Color us completely unsurprised. As we have said again and again and again (and again) over the years, the success of the animal liberation movement will depend on our ability to pursue a multi-faceted strategy that takes into account the social and economic systems within which animal exploitation is entirely entangled.
The case of Just Mayo proves that point: Thanks to the efforts of people promoting personal veganism, there’s now a sufficient market for egg-free products to entice investors into funding an exciting start-up. The start-up produces products that vegans do, in fact, buy and also begins to make in-roads into the diets of non-vegans (e.g., via the decision of 7-Eleven to begin using the egg-free product in its sandwiches). But that’s not enough. Because, at the same time, the USDA-funded American Egg Board is colluding with egg producers to try to shut down the start-up — including by convincing yet another government agency to investigate it!
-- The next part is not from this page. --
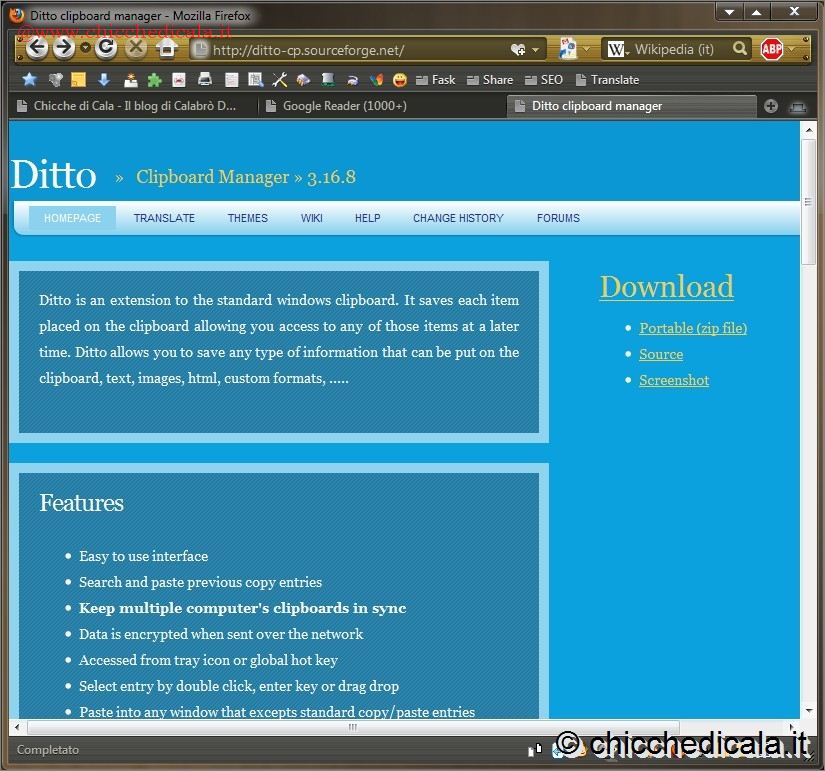
Task: Open the Change History menu item
Action: [458, 218]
Luckily, not all animal advocates have bought into the spurious idea that the only form of effective animal activism is promoting personal veganism. And so, working behind the scenes, an activist used FOIA requests to expose this conspiracy.
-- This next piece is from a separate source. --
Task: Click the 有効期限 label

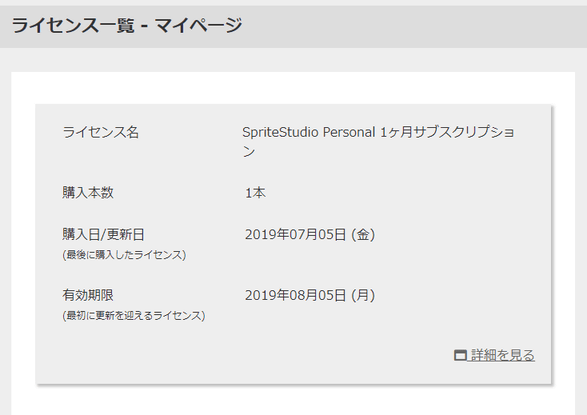Action: coord(88,295)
You can do something about it too. Here’s a petition demanding an investigation into the USDA’s actions in this case. If the petition gets enough signatures from people in the U.S., then President Obama will read and respond to it.
We usually do not promote online petitions, but we do encourage you to sign this one. Let us explain. An effective online petition (a) will be delivered to the entity to whom it is directed; (b) asks that entity to do something specific that is within its power to do; and (c) is signed by people whose views matter to the recipient.
Most online petitions fail one or all of those tests. The vast majority of online “petitions” (we’re looking at you, change.org) exist for the sole purpose of harvesting email addresses of the signers, so that nonprofits can send them donation appeals. Many of these petitions either are not addressed and delivered to a particular decision-maker or are signed by people who the decision-maker doesn’t care about.
For example, one of the earliest and most popular online petitions was addressed to the Taliban and demanded that they stop oppressing girls and women. The petition was signed by thousands and thousands of women. Obviously, the men of the Taliban –even if they had seen the signatures on the petition– did not care at all that thousands of women in other countries thought that they shouldn’t oppress the women in their country! Sometimes leaders of a particular region DO care what people in other places think (especially if their economy depends in part on tourism or heavily on international trade), but usually signatures of random people on the internet are not particularly compelling.
So, we encourage our supporters to consider these questions before giving over their personal information to sign an online petition:
- To whom is the petition addressed? Will that person or entity actually receive it? When?
- Does the petition ask the person or entity to do (or not do) something specific? Is that something within the power of the recipient to do?
- Will the person or entity to whom the petition is addressed be motivated to act by the signatures? In other words, does this person or entity have any reason to care about the opinions of the particular people signing the petition?
Whitehouse.gov petitions are special, in that President Obama has pledged to read and publicly respond to any petition that receives 100,000 or more signatures. Even there, though, a petition can be ineffective. One petition asked him to “outlaw factory farming.” Besides the vagueness of the term “factory farming,” there was the problem that the President does not have the authority do do any such thing! He has the power to direct the EPA to monitor and intervene in the methane emissions of confined animal feeding operations. He has the authority to direct the Justice Department to enforce any existing federal laws. But he has no unilateral power to outlaw any particular farming practice or to ban industrial animal agriculture as a whole.
The President does have the power to ask the Justice Department, or an independent commission, to investigate the actions of the American Egg Board in this case. Thus, while we would have preferred a more comprehensive and carefully worded petition, we do strongly encourage animal advocates to sign the one that has already begun to amass substantial signatures. Here’s the link, again. Let’s get it to 100,000 ASAP.
And let’s all use this incident as a reminder of two related things: (1) Liberating animals will require many more kinds of activism than simply promoting veganism; so (2) let’s honor and support the activists who do those other things, rather than insisting that everybody march in the same direction.